====== Stored data

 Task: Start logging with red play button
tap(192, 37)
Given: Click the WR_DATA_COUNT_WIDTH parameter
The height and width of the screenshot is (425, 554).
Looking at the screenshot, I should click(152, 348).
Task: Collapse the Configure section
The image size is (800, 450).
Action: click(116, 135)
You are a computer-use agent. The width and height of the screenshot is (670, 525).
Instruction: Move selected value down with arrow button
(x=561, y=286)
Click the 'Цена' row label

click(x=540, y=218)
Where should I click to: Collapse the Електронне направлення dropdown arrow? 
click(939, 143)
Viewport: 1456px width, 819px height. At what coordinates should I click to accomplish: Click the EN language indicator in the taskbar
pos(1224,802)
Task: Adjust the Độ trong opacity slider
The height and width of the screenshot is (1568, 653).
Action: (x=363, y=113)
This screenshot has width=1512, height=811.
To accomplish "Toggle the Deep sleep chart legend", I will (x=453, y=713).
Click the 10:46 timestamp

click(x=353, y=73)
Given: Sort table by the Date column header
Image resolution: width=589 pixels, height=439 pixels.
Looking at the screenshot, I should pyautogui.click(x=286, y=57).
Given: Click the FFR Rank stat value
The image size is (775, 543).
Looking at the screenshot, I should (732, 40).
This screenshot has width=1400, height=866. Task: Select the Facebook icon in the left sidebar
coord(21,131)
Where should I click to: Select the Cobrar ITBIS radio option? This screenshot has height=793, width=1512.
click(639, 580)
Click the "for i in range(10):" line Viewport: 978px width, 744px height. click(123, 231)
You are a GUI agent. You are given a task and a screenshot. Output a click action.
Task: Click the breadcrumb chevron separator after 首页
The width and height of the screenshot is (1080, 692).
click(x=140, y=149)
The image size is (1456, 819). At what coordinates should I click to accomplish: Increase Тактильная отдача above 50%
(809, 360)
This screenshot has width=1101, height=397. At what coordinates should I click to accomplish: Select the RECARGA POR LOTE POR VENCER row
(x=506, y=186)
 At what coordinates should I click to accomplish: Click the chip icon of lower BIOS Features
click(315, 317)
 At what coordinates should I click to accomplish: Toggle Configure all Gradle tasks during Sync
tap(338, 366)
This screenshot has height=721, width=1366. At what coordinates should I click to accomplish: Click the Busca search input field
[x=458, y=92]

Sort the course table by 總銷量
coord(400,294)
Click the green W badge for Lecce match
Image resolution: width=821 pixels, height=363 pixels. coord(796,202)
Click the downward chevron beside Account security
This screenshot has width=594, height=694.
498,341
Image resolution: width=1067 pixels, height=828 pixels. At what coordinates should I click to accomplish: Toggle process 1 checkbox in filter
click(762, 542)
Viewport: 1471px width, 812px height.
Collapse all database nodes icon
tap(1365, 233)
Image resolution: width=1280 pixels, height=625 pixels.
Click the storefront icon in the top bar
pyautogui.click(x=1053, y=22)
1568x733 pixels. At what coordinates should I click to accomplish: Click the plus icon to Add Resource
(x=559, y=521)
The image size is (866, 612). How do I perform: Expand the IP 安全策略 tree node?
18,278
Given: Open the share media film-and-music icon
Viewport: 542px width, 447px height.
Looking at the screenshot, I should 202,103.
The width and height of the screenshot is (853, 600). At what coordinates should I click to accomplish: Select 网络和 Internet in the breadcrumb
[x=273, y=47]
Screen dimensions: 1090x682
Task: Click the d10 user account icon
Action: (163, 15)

============

Objective: Rewrite all of the lines above, changing each "chevron" to "caret" and leaving everything else as it is.

Written response:
 Task: Start logging with red play button
tap(192, 37)
Given: Click the WR_DATA_COUNT_WIDTH parameter
The height and width of the screenshot is (425, 554).
Looking at the screenshot, I should click(152, 348).
Task: Collapse the Configure section
The image size is (800, 450).
Action: click(116, 135)
You are a computer-use agent. The width and height of the screenshot is (670, 525).
Instruction: Move selected value down with arrow button
(x=561, y=286)
Click the 'Цена' row label

click(x=540, y=218)
Where should I click to: Collapse the Електронне направлення dropdown arrow? 
click(939, 143)
Viewport: 1456px width, 819px height. At what coordinates should I click to accomplish: Click the EN language indicator in the taskbar
pos(1224,802)
Task: Adjust the Độ trong opacity slider
The height and width of the screenshot is (1568, 653).
Action: (x=363, y=113)
This screenshot has width=1512, height=811.
To accomplish "Toggle the Deep sleep chart legend", I will (x=453, y=713).
Click the 10:46 timestamp

click(x=353, y=73)
Given: Sort table by the Date column header
Image resolution: width=589 pixels, height=439 pixels.
Looking at the screenshot, I should pyautogui.click(x=286, y=57).
Given: Click the FFR Rank stat value
The image size is (775, 543).
Looking at the screenshot, I should (732, 40).
This screenshot has width=1400, height=866. Task: Select the Facebook icon in the left sidebar
coord(21,131)
Where should I click to: Select the Cobrar ITBIS radio option? This screenshot has height=793, width=1512.
click(639, 580)
Click the "for i in range(10):" line Viewport: 978px width, 744px height. click(123, 231)
You are a GUI agent. You are given a task and a screenshot. Output a click action.
Task: Click the breadcrumb caret separator after 首页
The width and height of the screenshot is (1080, 692).
click(x=140, y=149)
The image size is (1456, 819). At what coordinates should I click to accomplish: Increase Тактильная отдача above 50%
(809, 360)
This screenshot has width=1101, height=397. At what coordinates should I click to accomplish: Select the RECARGA POR LOTE POR VENCER row
(x=506, y=186)
 At what coordinates should I click to accomplish: Click the chip icon of lower BIOS Features
click(315, 317)
 At what coordinates should I click to accomplish: Toggle Configure all Gradle tasks during Sync
tap(338, 366)
This screenshot has height=721, width=1366. At what coordinates should I click to accomplish: Click the Busca search input field
[x=458, y=92]

Sort the course table by 總銷量
coord(400,294)
Click the green W badge for Lecce match
Image resolution: width=821 pixels, height=363 pixels. coord(796,202)
Click the downward caret beside Account security
This screenshot has width=594, height=694.
498,341
Image resolution: width=1067 pixels, height=828 pixels. At what coordinates should I click to accomplish: Toggle process 1 checkbox in filter
click(762, 542)
Viewport: 1471px width, 812px height.
Collapse all database nodes icon
tap(1365, 233)
Image resolution: width=1280 pixels, height=625 pixels.
Click the storefront icon in the top bar
pyautogui.click(x=1053, y=22)
1568x733 pixels. At what coordinates should I click to accomplish: Click the plus icon to Add Resource
(x=559, y=521)
The image size is (866, 612). How do I perform: Expand the IP 安全策略 tree node?
18,278
Given: Open the share media film-and-music icon
Viewport: 542px width, 447px height.
Looking at the screenshot, I should 202,103.
The width and height of the screenshot is (853, 600). At what coordinates should I click to accomplish: Select 网络和 Internet in the breadcrumb
[x=273, y=47]
Screen dimensions: 1090x682
Task: Click the d10 user account icon
Action: (163, 15)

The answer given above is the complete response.